Пока толмач медленно вязнул в торжественном складе речи, Тютчев, наклонясь к Семену, говорил быстро, с захлебом:
— …Поставил я дары перед Мамаем, а он в меня туфлей швырнул, а на дары плетей велел купить, а князя Дмитрия грозил поставить верблюдов пасти.
— А ты?
— Я не стерпел, ответил без смирения. Ордынцы схватили, нож к горлу.
— Ну!
— А Мамай говорит: «Бесстрашные послы и мне нужны, я, говорит, Русь сожгу, на Литву пойду, на немцев, на фрягов». Спросил меня: «Ежели к Римскому папе тебя пошлю, не сробеешь?» Я ответил: «С чего мне перед ним робеть!» Он клохтать начал, я не сразу и понял, что смеется. Велел Мамай мне в Орде остаться. Только я ему на то сказал, что посольство Дмитриево еще не завершено. Вот сейчас еду в русский стан, отдам князю грамоту да и обратно в Золотую Орду.
— Обратно!?
— Ты чего, Семен, от меня отшатнулся? Ты сперва грамоту Мамаеву послушай.
Захар развернул свиток.
— Вот что Мамай великому князю пишет: «…Ведомо ли тебе, что не своим княжеством, но нашим улусом обладаешь? Аще еще млад и не разумен, иди ко мне, поклонись, да помилую тя…»

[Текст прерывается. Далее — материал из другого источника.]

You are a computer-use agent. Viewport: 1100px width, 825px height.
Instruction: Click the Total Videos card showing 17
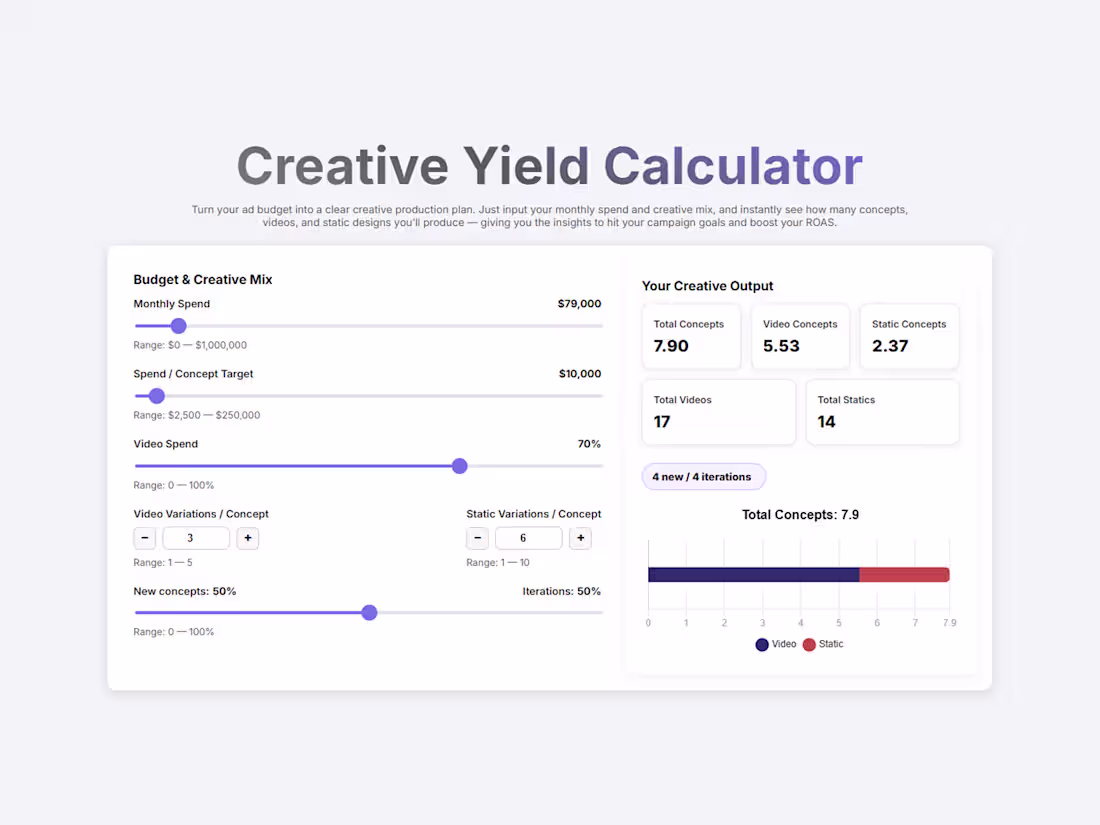click(718, 411)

Тютчев рванул грамоту. Прочный пергамент разорвался с сухим треском. Обернувшись к мурзам, Захар швырнул клочья грамоты навстречу их обнаженным саблям и выхватил меч.

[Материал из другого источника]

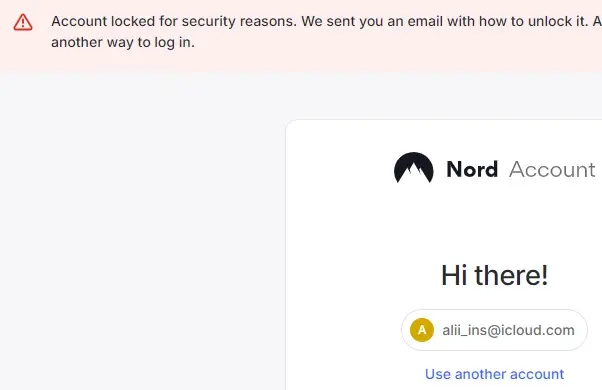Click the gray Account wordmark
This screenshot has height=390, width=602.
(552, 169)
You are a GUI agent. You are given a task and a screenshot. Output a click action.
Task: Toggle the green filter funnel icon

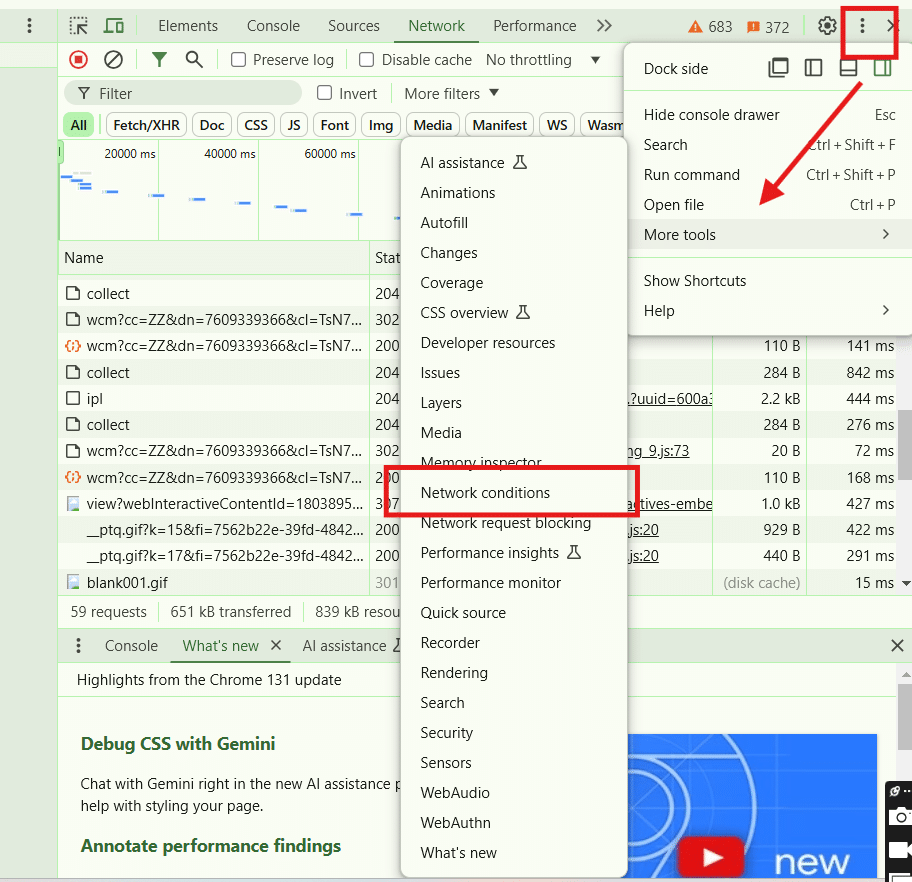pos(159,60)
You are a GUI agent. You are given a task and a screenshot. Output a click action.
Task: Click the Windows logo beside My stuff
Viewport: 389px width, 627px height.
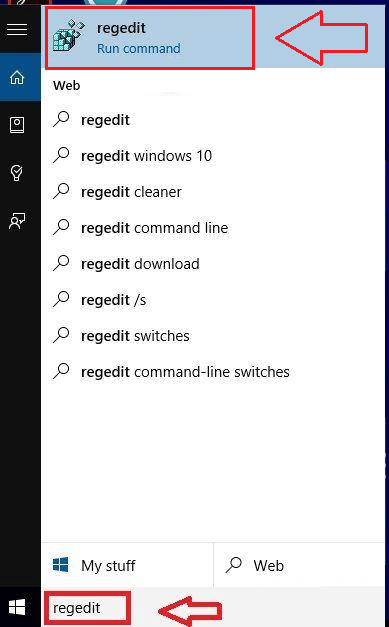point(61,565)
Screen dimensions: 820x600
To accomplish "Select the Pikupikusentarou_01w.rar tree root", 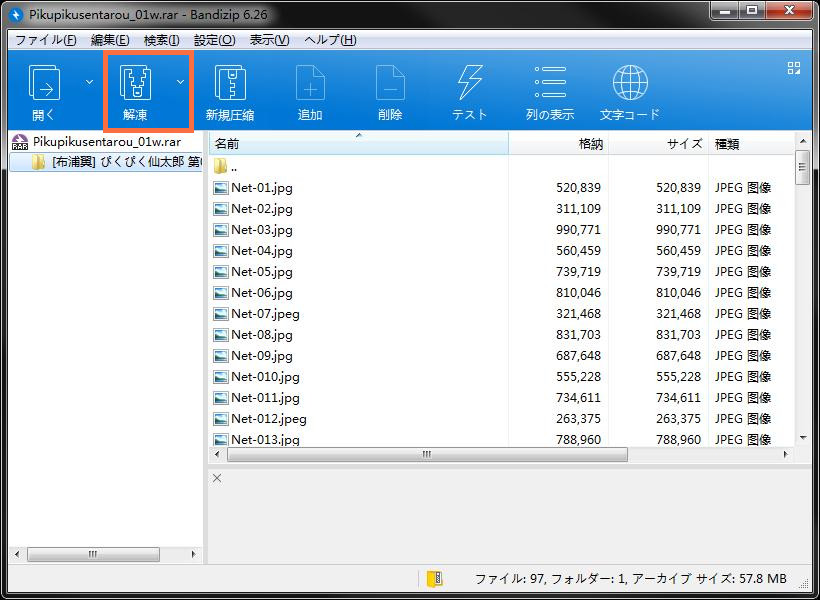I will (106, 142).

— Нашли Иуду! Нашли! — хрипел Захар, рубясь с татарами.
Схватка была неравной. Еще немного, и Захару пришлось кричать:
— Стойте, братцы, стойте! Хошь одного мурзу жива оставьте! Кто Мамаю мой ответ свезет…
Связанного мурзу посадили на коня. Тютчев подъехал, вложил ему в ножны саблю, разрезал веревки и, подавая обрывки грамоты, сказал по–татарски:
— Свези царю.
Потом выхватил из–за пояса туфлю Мамая, хлестнул ею мурзу по лицу. Тот молчал, только зажмурился, зато Фома закричал, тоже по–татарски:
— Где же честь твоя, мурза? Ведь саблю тебе вернули, ордынец!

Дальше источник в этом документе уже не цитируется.